Output as a JSON list of strings, one string per line with blank lines omitted, the lines starting with the line containing "Open テーマ in admin toolbar" and going on through the line containing "click(248, 57)".

-- Begin --

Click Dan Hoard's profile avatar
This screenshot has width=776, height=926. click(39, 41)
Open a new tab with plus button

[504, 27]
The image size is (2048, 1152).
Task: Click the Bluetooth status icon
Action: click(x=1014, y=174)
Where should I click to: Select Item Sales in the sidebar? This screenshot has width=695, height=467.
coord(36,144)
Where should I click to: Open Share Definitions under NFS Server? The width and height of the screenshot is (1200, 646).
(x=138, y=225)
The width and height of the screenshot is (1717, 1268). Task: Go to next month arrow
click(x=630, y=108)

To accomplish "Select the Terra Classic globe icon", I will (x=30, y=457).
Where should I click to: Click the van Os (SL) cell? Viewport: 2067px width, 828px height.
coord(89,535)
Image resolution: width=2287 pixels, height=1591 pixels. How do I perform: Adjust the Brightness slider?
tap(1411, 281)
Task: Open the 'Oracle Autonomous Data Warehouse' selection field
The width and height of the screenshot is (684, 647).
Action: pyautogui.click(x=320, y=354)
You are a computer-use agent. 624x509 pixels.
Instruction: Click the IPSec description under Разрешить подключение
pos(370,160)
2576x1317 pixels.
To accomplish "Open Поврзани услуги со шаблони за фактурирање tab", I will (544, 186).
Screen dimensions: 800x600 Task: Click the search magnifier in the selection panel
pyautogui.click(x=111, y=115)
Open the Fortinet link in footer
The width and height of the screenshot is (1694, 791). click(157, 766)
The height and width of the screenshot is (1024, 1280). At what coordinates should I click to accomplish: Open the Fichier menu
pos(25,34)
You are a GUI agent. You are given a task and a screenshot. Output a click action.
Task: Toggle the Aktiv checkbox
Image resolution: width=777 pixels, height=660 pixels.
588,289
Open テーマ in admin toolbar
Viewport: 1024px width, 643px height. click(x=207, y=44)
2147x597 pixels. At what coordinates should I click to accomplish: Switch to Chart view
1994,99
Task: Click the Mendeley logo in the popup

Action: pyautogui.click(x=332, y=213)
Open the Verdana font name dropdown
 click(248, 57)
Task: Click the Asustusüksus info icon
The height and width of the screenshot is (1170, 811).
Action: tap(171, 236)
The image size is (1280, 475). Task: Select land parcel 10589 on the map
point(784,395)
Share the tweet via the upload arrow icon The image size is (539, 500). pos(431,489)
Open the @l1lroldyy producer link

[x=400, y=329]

-- End --

Final result:
[
  "Open テーマ in admin toolbar",
  "Viewport: 1024px width, 643px height. click(x=207, y=44)",
  "2147x597 pixels. At what coordinates should I click to accomplish: Switch to Chart view",
  "1994,99",
  "Task: Click the Mendeley logo in the popup",
  "Action: pyautogui.click(x=332, y=213)",
  "Open the Verdana font name dropdown",
  " click(248, 57)"
]